Not far from O Block — named for a fallen gang member killed by a female assassin — is New Beginnings Church of Chicago, where Brooks sat in his office Wednesday morning laying out the case for Republican presidential candidates to visit the area.
So far, only Rand Paul already has taken him up on his offer – extended to all candidates of each party. The two walked through Parkway Gardens, an apartment complex along O Block, after Paul’s speech to his congregation. …
“We have a large, disproportionate number of people who are impoverished. We have a disproportionate number of people who are incarcerated, we have a disproportionate number of people who are unemployed, the educational system has totally failed, and all of this primarily has been under Democratic regimes in our neighborhoods.” Brooks said from the office of New Beginnings Church of Chicago, his own, Wednesday morning. “So, the question for me becomes, how can our neighborhoods be doing so awful and so bad when we’re so loyal to this party who is in power? It’s a matter of them taking complete advantage of our vote.”
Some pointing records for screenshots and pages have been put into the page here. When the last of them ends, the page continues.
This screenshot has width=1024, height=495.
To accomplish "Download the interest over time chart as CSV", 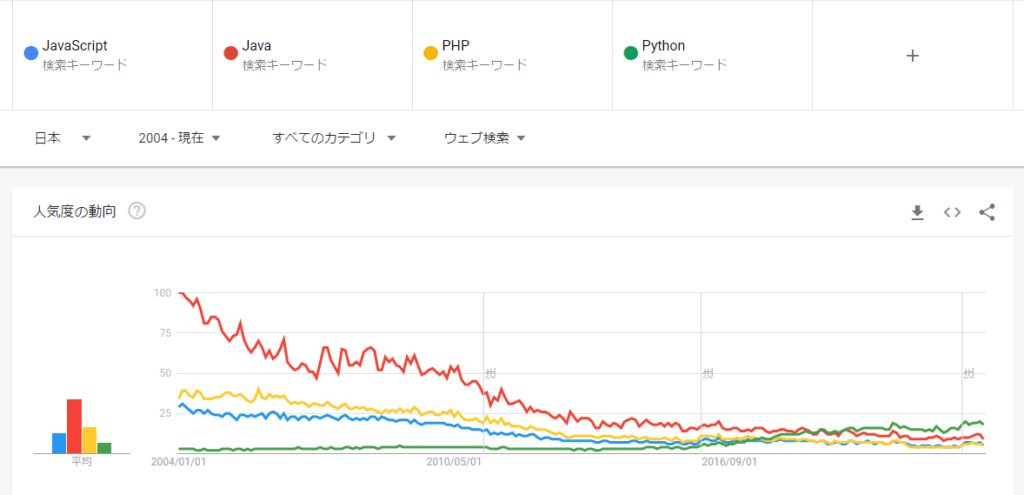I will pos(917,212).
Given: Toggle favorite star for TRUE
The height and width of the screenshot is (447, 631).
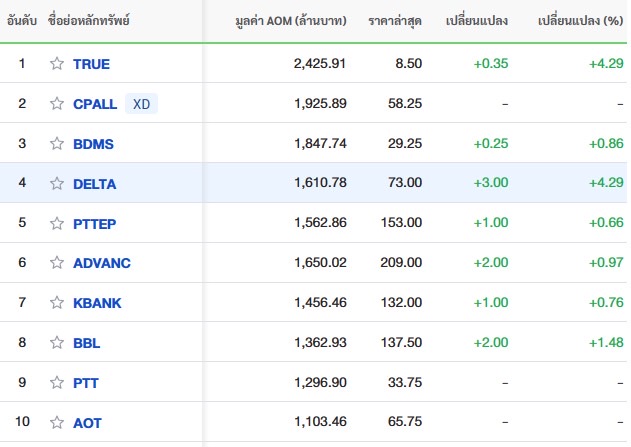Looking at the screenshot, I should 57,64.
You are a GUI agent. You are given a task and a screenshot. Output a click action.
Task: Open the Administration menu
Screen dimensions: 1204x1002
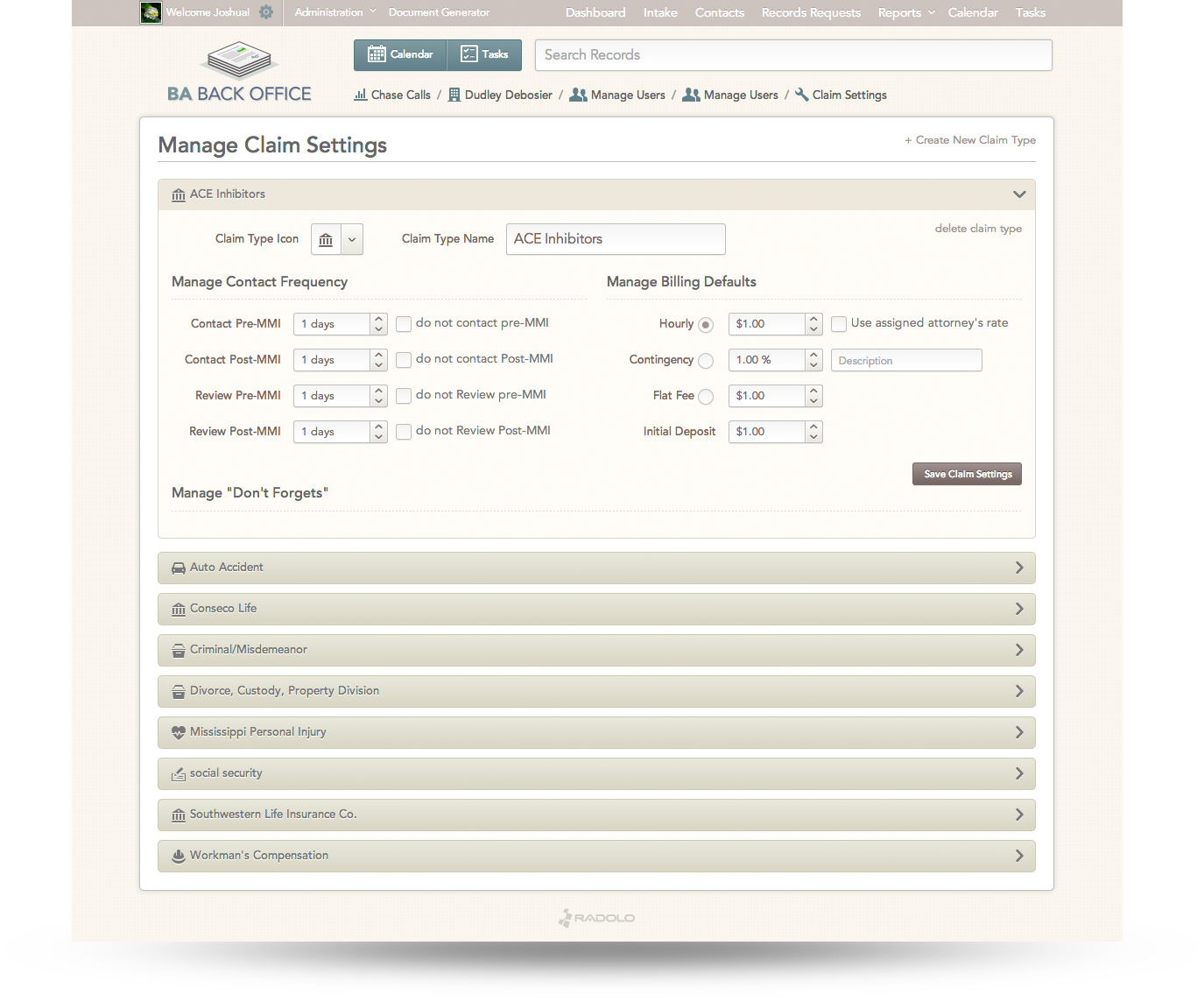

Brooks is a Republican, one who has been outspoken about the results of Democratic machine politics for quite some time. Now, though, Brooks believes that his community and others like it are ready to look for a change. Looking, however, requires options to be available. Other than Rand Paul, Brooks hasn’t had any luck getting Republican presidential hopefuls to come by, although Scott Walker and Ted Cruz are discussing it with the pastor.
Over the last few weeks, I’ve done some traveling and interacting with people on this issue. Reince Priebus made a point of the need to engage outside Republican comfort zones to expand the party’s reach, but the people to whom I spoke have not seen much evidence that Republicans have learned this lesson. Black and Hispanic conservatives in traditionally Democratic areas insist that their friends and neighbors are willing to hear alternatives, even if they don’t immediately choose them. But just opening up an office isn’t enough, nor is data collection going to solve this problem. We have to become their neighbors, show them we are more interested in solving their problems than solving our own. Until that happens, all we’re doing is talking at them rather than talking with them.
A month ago, Breitbart’s Sonnie Johnson gave a tremendous speech about the need to “love” people in order to reach them — not lecture them, not condescend to them, but to know them as they are and engage them. At the end, Sonnie exhorts those disgusted with Democratic policies to “come and eat with us,” but that’s a message that has to work both ways. We have to sit down and eat with them, live with them, and show that Republicans value them. Until that happens, we will leave those communities stuck in a one-party monopoly that diminishes us all.
Let’s hope that Republican presidential contenders start putting Pastor Corey Brooks on speed dial.